▶ _RECORDS FOR THIS TASK_
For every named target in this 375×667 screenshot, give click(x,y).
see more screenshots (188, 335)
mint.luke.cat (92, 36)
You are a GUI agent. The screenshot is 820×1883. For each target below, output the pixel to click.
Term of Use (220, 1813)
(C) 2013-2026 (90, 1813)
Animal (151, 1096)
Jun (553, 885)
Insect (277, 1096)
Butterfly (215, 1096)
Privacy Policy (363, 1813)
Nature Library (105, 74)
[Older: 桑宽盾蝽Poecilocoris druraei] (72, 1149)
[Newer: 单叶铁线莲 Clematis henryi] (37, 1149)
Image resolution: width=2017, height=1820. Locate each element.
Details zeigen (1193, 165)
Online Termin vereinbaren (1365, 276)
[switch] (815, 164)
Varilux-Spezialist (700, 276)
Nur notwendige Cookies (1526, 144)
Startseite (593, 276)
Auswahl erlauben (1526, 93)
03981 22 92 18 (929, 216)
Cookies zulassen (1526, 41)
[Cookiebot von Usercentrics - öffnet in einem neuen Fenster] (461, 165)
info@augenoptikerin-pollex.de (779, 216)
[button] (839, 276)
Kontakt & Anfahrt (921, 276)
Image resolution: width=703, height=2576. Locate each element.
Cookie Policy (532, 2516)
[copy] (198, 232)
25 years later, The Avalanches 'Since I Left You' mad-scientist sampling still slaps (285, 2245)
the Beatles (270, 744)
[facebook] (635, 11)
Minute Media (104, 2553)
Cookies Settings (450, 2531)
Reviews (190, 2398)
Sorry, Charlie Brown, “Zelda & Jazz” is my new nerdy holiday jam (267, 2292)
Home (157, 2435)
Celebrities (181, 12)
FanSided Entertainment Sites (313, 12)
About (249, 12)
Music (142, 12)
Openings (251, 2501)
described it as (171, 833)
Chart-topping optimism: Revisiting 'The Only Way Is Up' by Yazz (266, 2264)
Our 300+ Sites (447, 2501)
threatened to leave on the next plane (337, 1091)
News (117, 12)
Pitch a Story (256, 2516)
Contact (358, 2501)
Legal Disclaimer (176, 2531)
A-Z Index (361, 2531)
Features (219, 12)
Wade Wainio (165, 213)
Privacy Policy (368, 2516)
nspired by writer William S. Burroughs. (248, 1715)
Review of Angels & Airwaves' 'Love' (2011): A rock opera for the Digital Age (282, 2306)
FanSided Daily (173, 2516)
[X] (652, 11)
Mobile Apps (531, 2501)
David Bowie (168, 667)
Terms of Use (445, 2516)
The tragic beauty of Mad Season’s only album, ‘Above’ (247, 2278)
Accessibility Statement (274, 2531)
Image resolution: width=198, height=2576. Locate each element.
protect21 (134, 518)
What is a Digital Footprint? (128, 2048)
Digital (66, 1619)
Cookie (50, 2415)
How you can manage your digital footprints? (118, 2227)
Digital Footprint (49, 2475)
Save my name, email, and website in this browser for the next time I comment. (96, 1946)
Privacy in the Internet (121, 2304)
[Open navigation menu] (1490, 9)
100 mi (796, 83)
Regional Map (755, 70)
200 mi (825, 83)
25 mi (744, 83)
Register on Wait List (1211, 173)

▶ _YOUR INSTRUCTIONS_
A verbatim copy of the listing above, starting from the line with "Contact (358, 2501)" and running to its last line, is the only output needed.

▶ _FINAL ANSWER_
Contact (358, 2501)
Legal Disclaimer (176, 2531)
A-Z Index (361, 2531)
Features (219, 12)
Wade Wainio (165, 213)
Privacy Policy (368, 2516)
nspired by writer William S. Burroughs. (248, 1715)
Review of Angels & Airwaves' 'Love' (2011): A rock opera for the Digital Age (282, 2306)
FanSided Daily (173, 2516)
[X] (652, 11)
Mobile Apps (531, 2501)
David Bowie (168, 667)
Terms of Use (445, 2516)
The tragic beauty of Mad Season’s only album, ‘Above’ (247, 2278)
Accessibility Statement (274, 2531)
Image resolution: width=198, height=2576. Locate each element.
protect21 (134, 518)
What is a Digital Footprint? (128, 2048)
Digital (66, 1619)
Cookie (50, 2415)
How you can manage your digital footprints? (118, 2227)
Digital Footprint (49, 2475)
Save my name, email, and website in this browser for the next time I comment. (96, 1946)
Privacy in the Internet (121, 2304)
[Open navigation menu] (1490, 9)
100 mi (796, 83)
Regional Map (755, 70)
200 mi (825, 83)
25 mi (744, 83)
Register on Wait List (1211, 173)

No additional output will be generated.